Set down exactly the lines below, starting at the one that contains "Where should I click to: Expand" and ending at the one that contains "Given: Open commenter", with both of those lines included and nothing else.

• Records shown:
--*--
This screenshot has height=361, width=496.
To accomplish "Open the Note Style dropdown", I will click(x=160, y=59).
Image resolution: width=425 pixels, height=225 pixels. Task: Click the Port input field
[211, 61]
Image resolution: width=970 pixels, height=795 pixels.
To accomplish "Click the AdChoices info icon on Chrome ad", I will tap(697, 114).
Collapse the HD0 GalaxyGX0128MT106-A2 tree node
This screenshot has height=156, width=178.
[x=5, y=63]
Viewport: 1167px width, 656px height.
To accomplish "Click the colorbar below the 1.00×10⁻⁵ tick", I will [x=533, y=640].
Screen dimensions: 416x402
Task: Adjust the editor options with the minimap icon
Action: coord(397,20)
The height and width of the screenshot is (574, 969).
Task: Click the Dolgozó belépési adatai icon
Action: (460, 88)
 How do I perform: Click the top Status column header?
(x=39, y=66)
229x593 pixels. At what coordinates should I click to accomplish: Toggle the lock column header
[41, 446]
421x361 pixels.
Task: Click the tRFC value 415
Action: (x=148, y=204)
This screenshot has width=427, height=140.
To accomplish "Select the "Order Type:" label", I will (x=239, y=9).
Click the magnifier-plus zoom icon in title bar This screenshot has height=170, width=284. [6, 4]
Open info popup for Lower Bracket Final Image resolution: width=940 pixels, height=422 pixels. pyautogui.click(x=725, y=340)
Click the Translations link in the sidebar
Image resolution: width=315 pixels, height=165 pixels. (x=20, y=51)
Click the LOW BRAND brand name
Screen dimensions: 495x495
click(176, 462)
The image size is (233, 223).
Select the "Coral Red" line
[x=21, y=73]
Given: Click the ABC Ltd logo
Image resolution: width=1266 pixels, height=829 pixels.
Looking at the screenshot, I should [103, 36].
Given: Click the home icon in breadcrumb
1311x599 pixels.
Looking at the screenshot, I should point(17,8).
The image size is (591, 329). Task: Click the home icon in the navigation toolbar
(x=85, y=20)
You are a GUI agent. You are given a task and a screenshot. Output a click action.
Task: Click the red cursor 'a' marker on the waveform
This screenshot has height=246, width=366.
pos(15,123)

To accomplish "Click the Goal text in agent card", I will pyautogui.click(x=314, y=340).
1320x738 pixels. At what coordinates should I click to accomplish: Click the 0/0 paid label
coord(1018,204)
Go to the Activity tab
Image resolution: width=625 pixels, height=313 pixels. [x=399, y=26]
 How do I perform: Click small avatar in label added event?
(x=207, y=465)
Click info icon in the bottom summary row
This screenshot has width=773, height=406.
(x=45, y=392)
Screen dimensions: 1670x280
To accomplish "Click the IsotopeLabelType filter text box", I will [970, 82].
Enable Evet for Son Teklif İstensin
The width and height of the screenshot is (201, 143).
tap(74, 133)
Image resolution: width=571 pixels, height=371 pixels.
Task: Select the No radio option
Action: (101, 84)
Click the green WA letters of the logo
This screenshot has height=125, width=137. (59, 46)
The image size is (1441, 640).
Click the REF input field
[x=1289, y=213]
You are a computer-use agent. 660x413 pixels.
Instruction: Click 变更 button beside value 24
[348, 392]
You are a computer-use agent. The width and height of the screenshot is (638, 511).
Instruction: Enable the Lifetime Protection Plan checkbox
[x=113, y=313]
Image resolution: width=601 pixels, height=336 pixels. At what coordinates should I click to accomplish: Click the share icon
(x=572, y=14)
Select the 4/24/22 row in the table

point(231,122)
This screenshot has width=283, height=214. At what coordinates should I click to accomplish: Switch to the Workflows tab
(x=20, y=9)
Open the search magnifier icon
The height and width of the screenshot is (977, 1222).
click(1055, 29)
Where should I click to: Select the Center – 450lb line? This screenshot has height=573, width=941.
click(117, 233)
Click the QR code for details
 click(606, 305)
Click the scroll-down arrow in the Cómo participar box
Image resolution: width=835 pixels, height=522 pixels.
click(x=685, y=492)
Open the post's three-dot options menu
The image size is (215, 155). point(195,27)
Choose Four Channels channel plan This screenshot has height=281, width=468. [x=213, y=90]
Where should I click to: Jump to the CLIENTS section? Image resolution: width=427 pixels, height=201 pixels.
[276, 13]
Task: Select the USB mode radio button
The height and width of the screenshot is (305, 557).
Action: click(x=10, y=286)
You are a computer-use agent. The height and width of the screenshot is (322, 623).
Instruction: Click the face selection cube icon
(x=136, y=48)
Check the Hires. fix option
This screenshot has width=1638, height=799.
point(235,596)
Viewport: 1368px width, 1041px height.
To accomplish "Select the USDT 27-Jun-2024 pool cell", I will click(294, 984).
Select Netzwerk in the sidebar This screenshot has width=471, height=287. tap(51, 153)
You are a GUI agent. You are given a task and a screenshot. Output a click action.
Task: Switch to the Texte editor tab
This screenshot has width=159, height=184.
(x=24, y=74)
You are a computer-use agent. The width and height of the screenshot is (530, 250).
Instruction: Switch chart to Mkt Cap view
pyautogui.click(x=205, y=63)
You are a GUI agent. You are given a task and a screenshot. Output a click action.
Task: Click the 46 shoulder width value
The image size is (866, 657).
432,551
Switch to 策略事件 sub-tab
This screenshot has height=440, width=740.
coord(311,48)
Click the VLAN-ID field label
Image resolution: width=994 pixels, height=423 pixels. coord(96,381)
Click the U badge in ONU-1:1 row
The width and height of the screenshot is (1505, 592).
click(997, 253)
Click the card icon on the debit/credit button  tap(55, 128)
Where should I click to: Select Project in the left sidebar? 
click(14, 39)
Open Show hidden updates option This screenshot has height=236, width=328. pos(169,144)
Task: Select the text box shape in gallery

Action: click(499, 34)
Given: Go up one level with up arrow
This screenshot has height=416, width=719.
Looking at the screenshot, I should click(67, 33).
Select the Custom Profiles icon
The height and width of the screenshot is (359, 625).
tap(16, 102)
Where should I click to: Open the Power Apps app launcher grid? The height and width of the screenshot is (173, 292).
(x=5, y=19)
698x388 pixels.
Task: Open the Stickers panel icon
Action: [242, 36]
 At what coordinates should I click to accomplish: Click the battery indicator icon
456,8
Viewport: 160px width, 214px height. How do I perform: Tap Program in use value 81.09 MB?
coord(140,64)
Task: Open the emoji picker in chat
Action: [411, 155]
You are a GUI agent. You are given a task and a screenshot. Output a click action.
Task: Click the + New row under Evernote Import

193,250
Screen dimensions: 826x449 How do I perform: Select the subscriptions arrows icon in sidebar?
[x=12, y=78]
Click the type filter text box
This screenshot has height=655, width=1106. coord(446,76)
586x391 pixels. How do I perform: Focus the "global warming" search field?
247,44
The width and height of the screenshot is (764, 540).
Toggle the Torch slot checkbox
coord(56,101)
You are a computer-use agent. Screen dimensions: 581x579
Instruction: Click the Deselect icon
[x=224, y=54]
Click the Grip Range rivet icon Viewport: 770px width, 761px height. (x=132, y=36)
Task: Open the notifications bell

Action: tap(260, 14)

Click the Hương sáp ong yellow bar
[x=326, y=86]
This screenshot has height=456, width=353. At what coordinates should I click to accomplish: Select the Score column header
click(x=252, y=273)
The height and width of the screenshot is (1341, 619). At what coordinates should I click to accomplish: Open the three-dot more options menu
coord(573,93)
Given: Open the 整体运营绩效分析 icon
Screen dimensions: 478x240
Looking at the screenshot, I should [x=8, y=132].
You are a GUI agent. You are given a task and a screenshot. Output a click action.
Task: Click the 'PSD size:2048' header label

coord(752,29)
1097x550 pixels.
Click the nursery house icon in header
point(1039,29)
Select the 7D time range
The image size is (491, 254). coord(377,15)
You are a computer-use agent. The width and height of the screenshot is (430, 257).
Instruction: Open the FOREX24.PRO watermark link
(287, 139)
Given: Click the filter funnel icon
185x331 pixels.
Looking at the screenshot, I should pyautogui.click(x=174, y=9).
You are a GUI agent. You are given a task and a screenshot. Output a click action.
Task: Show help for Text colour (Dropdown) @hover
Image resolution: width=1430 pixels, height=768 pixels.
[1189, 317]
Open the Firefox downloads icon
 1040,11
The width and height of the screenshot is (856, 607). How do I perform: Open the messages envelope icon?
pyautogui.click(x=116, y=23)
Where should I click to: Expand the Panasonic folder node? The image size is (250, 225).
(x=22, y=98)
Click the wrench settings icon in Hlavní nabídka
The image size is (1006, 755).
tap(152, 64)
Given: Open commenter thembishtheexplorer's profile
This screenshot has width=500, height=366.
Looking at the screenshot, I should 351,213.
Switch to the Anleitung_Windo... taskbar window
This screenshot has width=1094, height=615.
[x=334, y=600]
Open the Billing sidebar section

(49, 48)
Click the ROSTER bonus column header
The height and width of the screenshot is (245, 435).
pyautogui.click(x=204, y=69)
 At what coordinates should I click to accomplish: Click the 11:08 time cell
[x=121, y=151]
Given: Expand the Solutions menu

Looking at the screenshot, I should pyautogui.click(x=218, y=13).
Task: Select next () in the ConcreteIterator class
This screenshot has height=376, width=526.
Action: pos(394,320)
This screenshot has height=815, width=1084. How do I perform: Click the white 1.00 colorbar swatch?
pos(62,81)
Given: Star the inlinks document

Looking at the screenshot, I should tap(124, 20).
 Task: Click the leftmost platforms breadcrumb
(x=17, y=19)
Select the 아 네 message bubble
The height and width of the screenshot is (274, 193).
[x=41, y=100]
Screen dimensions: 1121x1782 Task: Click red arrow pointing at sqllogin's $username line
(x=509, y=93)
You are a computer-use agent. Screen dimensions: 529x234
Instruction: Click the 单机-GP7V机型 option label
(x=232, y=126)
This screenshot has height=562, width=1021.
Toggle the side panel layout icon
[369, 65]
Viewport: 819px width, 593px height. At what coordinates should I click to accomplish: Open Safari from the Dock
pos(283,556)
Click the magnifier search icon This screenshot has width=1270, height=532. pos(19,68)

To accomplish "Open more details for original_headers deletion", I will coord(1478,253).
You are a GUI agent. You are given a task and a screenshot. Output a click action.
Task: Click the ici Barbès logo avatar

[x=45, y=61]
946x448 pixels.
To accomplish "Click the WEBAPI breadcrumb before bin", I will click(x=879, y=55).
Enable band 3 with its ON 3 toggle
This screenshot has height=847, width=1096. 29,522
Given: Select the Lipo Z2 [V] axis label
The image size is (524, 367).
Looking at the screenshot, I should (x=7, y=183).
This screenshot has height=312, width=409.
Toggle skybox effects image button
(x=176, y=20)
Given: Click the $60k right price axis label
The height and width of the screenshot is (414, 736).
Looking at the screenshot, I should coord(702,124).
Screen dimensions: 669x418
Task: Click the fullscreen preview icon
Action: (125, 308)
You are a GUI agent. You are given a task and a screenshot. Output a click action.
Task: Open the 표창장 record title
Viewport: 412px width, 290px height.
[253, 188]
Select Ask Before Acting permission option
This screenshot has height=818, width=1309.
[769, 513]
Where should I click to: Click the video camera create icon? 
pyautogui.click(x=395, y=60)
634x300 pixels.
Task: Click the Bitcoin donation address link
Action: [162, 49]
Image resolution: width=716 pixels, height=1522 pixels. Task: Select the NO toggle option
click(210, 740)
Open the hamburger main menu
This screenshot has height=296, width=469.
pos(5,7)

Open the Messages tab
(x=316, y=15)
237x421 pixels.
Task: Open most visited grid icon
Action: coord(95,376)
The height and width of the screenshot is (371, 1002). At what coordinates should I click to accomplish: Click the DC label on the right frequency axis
--*--
• Solution for this exercise:
Where should I click to: Expand the Panasonic folder node? The image size is (250, 225).
(x=22, y=98)
Click the wrench settings icon in Hlavní nabídka
The image size is (1006, 755).
tap(152, 64)
Given: Open commenter thembishtheexplorer's profile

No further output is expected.